How to Cook an Egg

Blue FlameBecause boiling an egg isn’t as simple as boiling an egg. —ExxonMobil

It’s magic, really. Turn a knob and instantly a steady ring of blue flame leaps up. Blue is the color of health in a gas flame. It shows that the combustion is extremely efficient.

Natural gas is a great cooking fuel. It’s easy to regulate because you can see it. When you change the flame height, the change in temperature immediately translates to the pan. With electricity, the pan blocks your sight and deprives you of a visual cue. Also, the heat from an electric burner lags. It can get much hotter than you intended, and can stay hot even after you turn it down.

I’d miss my gas range if I couldn’t use it. ExxonMobil has a point: it would be much harder to cook an egg.

In the quest to reduce greenhouse gases to say, 80% of 2005’s emission by 2050, are we faced with giving up our gas ranges?

In these early stages of trying to bend the carbon accumulation curve downward, cooking isn’t a big target. There are much bigger ones. Electric generation, for one, contributes 32% of GHG emissions; transportation, 28%. Cooking is a fraction of the 10% of the emissions contribution from commercial and residential sources.

CO2 sources

Source: EPA

In many parts of the country, an electric range probably emits more GHGs than a gas one for two reasons. First, the fuel for the electricity in many places includes a high percentage of coal, which emits about twice the GHGs as natural gas when burned. Second, if the power is coming from any distance, some of the power will be lost along the way. It’s more efficient to capture the heat directly from the burner than it is to capture it in a boiler or turbine, generate the electricity, push it through miles of power lines, then turn it back into heat by running it through a resistor—which is what an electric heating element is.  A resistor works by making the passage of the electrons inefficient. That’s how the heat is created.
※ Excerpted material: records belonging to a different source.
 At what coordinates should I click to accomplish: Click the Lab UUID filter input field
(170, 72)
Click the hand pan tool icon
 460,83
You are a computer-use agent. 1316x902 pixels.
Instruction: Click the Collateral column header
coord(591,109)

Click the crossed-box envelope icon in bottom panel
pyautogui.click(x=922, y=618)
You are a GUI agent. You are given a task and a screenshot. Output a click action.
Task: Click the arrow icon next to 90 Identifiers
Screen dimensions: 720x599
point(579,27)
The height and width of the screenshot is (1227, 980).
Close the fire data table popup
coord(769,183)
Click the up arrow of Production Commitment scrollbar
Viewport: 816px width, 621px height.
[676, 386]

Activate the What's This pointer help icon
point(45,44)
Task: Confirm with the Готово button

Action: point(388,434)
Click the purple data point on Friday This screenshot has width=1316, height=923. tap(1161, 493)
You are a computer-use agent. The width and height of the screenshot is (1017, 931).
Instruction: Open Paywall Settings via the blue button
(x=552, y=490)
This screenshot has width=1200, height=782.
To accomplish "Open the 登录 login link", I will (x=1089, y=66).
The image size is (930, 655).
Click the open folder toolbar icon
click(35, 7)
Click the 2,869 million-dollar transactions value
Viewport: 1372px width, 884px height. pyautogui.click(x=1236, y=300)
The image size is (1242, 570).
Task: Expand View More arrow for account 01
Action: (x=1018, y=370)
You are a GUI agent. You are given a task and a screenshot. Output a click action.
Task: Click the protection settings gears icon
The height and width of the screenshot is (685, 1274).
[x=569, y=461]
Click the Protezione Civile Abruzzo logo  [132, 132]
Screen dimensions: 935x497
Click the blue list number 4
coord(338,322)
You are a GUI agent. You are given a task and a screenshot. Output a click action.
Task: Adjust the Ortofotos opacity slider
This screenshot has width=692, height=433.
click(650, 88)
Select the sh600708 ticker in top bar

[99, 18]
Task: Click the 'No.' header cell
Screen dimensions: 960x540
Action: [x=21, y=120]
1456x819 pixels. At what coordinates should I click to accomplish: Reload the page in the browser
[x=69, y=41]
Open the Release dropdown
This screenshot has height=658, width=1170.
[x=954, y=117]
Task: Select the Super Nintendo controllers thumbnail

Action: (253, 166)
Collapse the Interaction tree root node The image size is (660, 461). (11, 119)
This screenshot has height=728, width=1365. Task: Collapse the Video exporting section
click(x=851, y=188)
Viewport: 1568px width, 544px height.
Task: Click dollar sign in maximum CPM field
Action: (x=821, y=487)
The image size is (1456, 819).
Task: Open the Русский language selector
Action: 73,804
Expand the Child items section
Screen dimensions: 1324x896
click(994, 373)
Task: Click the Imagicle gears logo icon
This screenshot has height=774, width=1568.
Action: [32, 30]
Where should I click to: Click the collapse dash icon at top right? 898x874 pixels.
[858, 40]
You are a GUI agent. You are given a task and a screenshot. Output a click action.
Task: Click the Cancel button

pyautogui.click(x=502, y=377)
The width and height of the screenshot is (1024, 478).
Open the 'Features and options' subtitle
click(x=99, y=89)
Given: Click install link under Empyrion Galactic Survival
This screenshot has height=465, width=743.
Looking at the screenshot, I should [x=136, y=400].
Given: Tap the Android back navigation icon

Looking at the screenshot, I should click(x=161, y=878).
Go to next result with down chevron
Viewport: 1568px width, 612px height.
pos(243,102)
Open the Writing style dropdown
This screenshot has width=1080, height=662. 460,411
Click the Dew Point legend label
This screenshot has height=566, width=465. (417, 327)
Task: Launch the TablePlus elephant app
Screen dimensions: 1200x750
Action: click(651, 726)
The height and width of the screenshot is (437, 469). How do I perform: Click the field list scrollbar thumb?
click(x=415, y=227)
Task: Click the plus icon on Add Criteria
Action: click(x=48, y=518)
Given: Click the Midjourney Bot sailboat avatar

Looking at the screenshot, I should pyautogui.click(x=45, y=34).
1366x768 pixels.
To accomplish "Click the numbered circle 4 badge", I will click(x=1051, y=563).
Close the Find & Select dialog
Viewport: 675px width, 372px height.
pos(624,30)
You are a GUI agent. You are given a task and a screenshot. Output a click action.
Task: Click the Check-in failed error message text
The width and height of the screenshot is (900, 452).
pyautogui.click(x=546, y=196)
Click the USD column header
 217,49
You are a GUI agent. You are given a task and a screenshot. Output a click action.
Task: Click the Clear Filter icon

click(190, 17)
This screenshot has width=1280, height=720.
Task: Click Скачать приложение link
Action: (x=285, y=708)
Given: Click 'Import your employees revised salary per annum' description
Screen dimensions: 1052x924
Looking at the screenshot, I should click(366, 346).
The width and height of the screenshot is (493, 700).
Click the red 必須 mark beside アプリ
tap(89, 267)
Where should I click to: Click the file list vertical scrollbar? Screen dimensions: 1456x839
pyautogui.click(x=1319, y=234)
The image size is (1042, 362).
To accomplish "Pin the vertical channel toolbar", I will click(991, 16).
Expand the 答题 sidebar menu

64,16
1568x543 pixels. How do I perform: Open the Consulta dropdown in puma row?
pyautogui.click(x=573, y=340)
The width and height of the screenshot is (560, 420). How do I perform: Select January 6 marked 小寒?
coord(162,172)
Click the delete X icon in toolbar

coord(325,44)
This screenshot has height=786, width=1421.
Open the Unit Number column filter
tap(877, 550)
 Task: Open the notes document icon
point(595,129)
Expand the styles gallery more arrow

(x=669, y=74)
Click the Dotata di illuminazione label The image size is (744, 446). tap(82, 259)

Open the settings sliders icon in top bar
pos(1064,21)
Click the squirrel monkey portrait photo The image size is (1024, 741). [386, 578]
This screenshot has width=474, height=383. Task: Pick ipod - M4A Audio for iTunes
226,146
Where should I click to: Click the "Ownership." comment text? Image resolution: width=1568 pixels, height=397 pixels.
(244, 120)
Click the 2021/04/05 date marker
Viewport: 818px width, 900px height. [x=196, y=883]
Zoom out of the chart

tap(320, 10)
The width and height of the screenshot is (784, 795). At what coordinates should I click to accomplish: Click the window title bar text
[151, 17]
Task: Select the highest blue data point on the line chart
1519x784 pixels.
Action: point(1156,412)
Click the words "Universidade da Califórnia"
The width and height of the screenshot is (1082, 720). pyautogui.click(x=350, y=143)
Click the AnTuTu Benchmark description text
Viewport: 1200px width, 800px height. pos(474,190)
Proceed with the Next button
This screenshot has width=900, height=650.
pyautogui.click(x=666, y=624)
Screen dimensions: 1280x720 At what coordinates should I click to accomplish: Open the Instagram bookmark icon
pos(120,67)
So why does ExxonMobil focus on cooking an egg? Because it’s psychologically effective. It literally hits home. It’s a sly way of scaring us into climate change inaction.

ExxonMobil is doing what corporations do: fighting to maintain its power and status through indirection, psychological manipulation, and subtle deceit. They learned their lesson on the knee of the tobacco companies.

We can make great gains in GHG reductions by replacing EG and transportation fuels like natural gas, oil, and gasoline with much cleaner alternatives (like wind, solar, geothermal, and hydro coupled with efficient batteries), focusing on conservation and efficiency (like adding insulation and multi-pane windows to every building possible), technological innovation (like LED lighting), and land use reform (like reviving train transit). But that means leaving Exxon’s major assets in the ground. It’s going to take some thinking to get around that.